Recap by Jennifer Walden, based on a video from GDC 2024 featuring Technical Director Takuhiro Dohta, Lead Physics Programmer Takahiro Takayama, and Lead Sound Engineer Junya Osada
T he development team at Nintendo EPD released The Legend of Zelda: Tears of the Kingdom – the sequel to Breath of the Wild (2017) – last spring to glowing reviews from fans and critics. The game won several awards, including two 24th Game Developers Choice Awards for “Best Technology” and the “Innovation Award,” the 27th Annual D.I.C.E. Awards for “Adventure Game of the Year,” The Game Awards 2023 award for “Best Action/Adventure Game,” the 20th British Academy Games Awards for “Technical Achievement,” the 2023 Gamescom Award for “Best Audio,” and more.
It was nominated for numerous awards as well, including nominations for sound, such as the 2023 Golden Joystick Awards for “Best Audio,” The Game Awards 2023 award for “Best Score and Music,” the 24th Game Developers Choice Awards for “Best Audio,” and the 20th British Academy Games Awards for “Audio Achievement.”
At a 2024 GDC talk titled, “Tunes of the Kingdom: Evolving Physics and Sounds for ‘The Legend of Zelda: Tears of the Kingdom,'” Technical Director Takuhiro Dohta, Lead Physics Programmer Takahiro Takayama, and Lead Sound Engineer Junya Osada discuss the challenges of creating the sequel to Breath of the Wild (2017).
Here, we recap Lead Sound Engineer Junya Osada’s discussion on the sound team’s approach to the game.
For more detailed information, please watch the original GDC talk “Tunes of the Kingdom: Evolving Physics and Sounds for ‘The Legend of Zelda: Tears of the Kingdom.'” The sound portion begins at 36 minutes:
Tunes of the Kingdom: Evolving Physics and Sounds for ‘The Legend of Zelda: Tears of the Kingdom’
To recap Junya Osada’s presentation on the sound aspect of the game, he said they wanted sounds to have natural decay and echoes that were relevant to the many different spaces in the game, such as open-air spaces, complicated terrain (with structures, forests, and other obstacles that absorb or occlude sounds), and enclosed spaces. To achieve this, they needed to create rules for the sound design that dictated how sounds would act in the 3D environments in-game.
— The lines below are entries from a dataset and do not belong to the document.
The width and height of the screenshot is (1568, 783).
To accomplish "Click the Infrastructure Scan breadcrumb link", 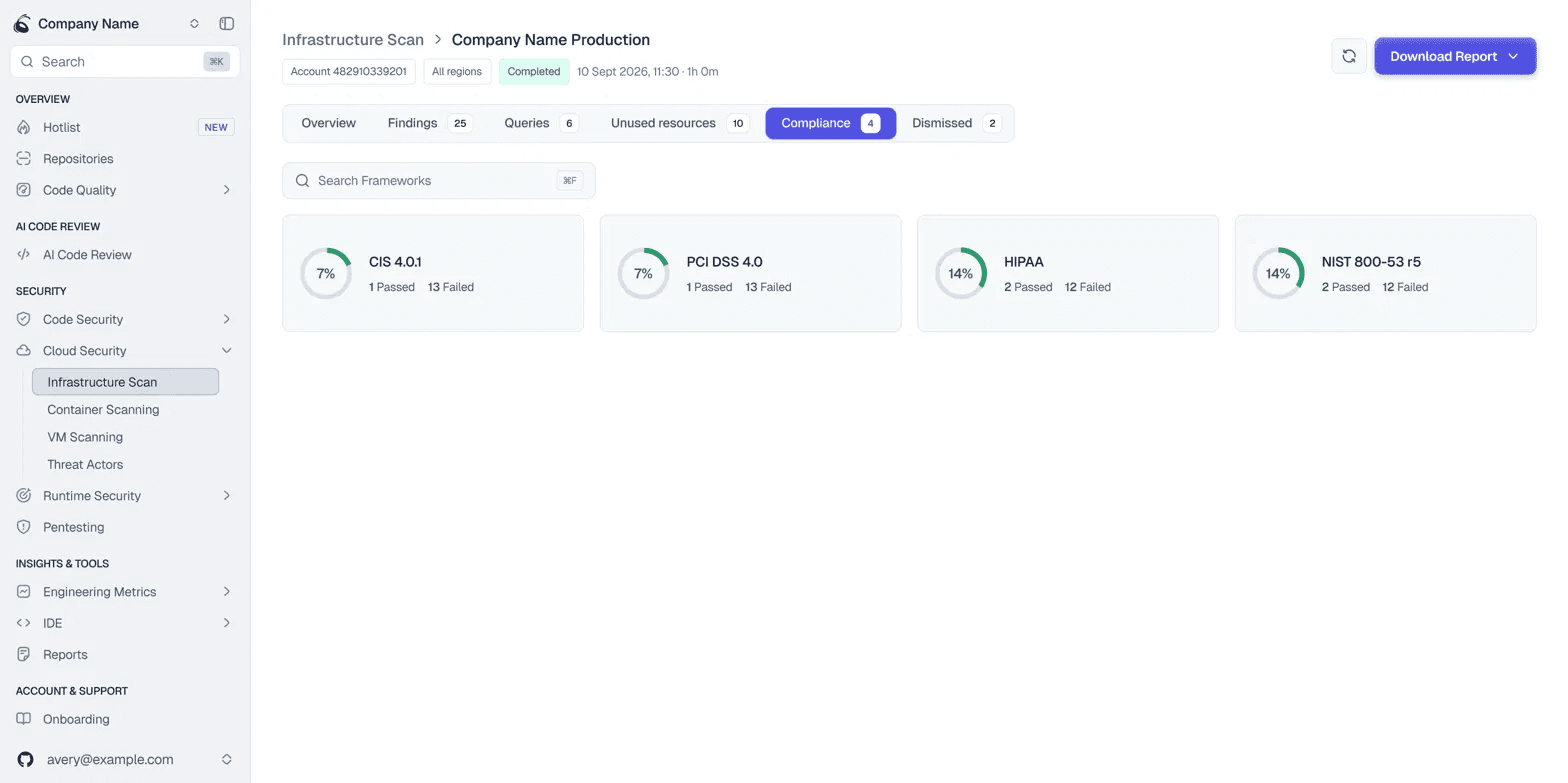I will pyautogui.click(x=353, y=40).
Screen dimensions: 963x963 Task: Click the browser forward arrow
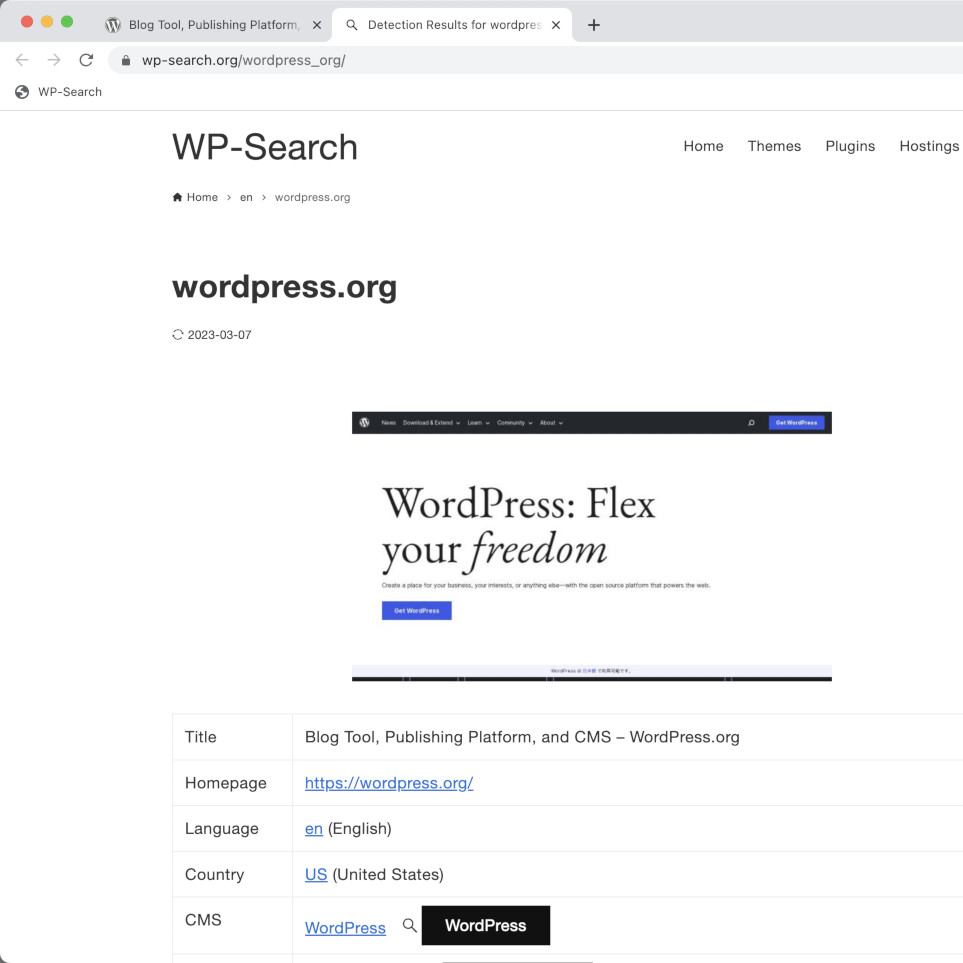click(54, 60)
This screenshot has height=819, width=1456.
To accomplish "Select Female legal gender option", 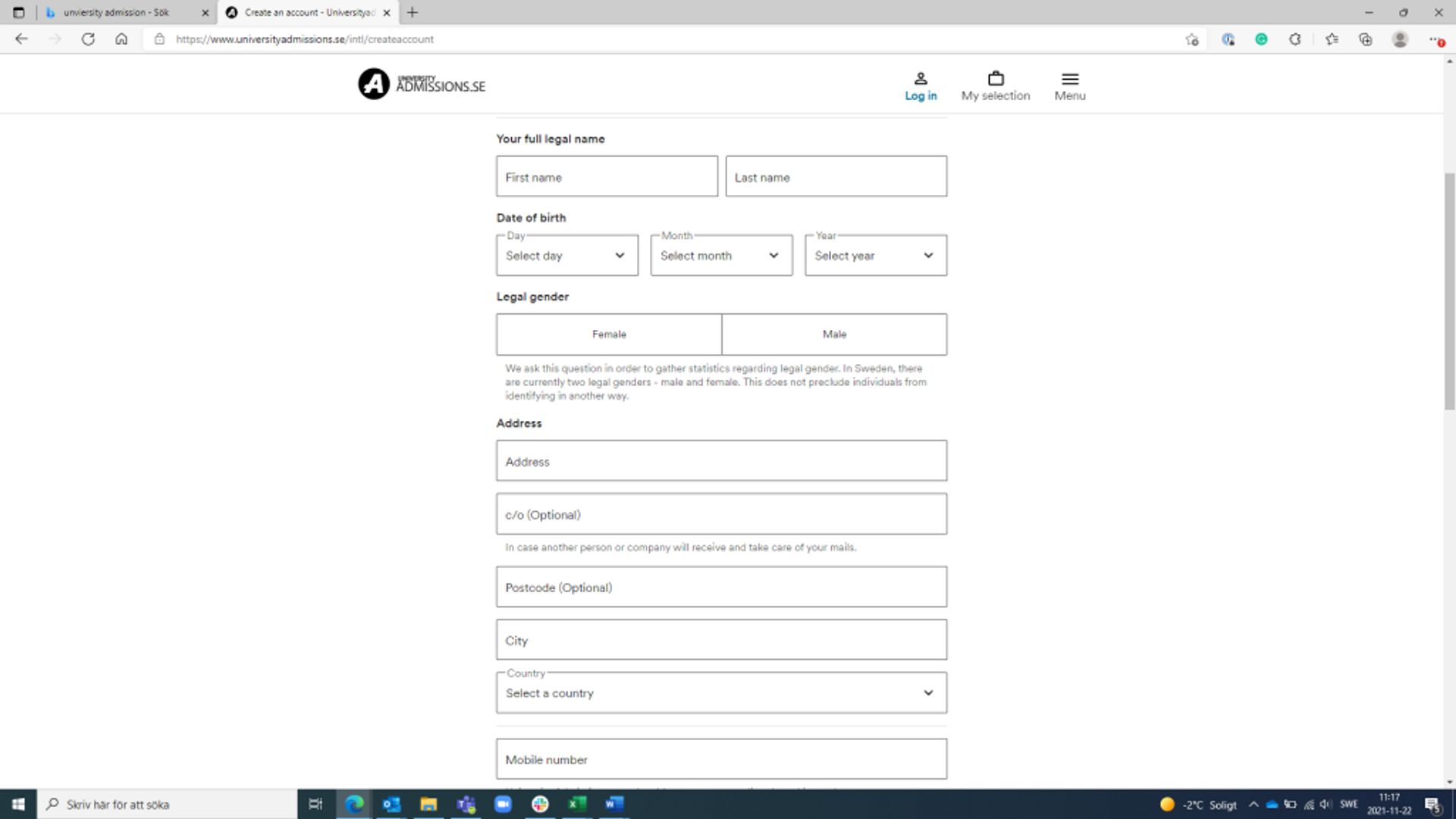I will click(608, 333).
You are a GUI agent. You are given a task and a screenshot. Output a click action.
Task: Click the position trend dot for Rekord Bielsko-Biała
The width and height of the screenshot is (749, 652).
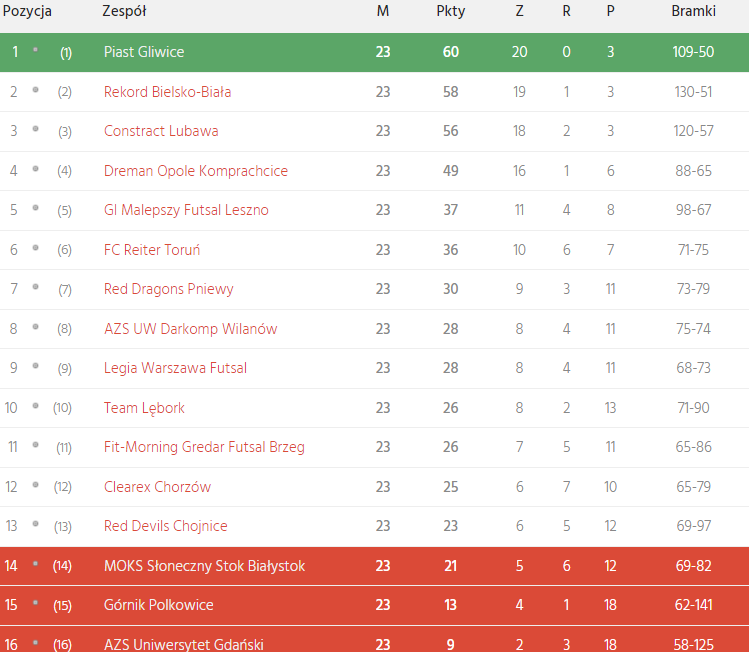click(36, 90)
Examining sounds of the real world
They started by examining real world acoustic characteristics. As a general rule, SPL decreases by 6 dB for every doubling of the distance from the source. Air absorption also plays a role in the attenuation of sounds at distance, and the higher the frequency, the more it’s absorbed by air. A distance attenuation curve is used to show how quiet a sound is perceived to be at distances further from the sound source. This helped to create one of the rules they used for lowering the volume of sounds in-game. But lowering the volume is only one aspect. Different filters are added at different distances, like low-pass filters to muffle the sound, and reverb to help the sound gradually blend into the environment. This helps the sound to feel like it’s realistically getting further away.
Aside from processing, this effect can be achieved by cross-fading a close-up recording with a distant recording of the same sound source.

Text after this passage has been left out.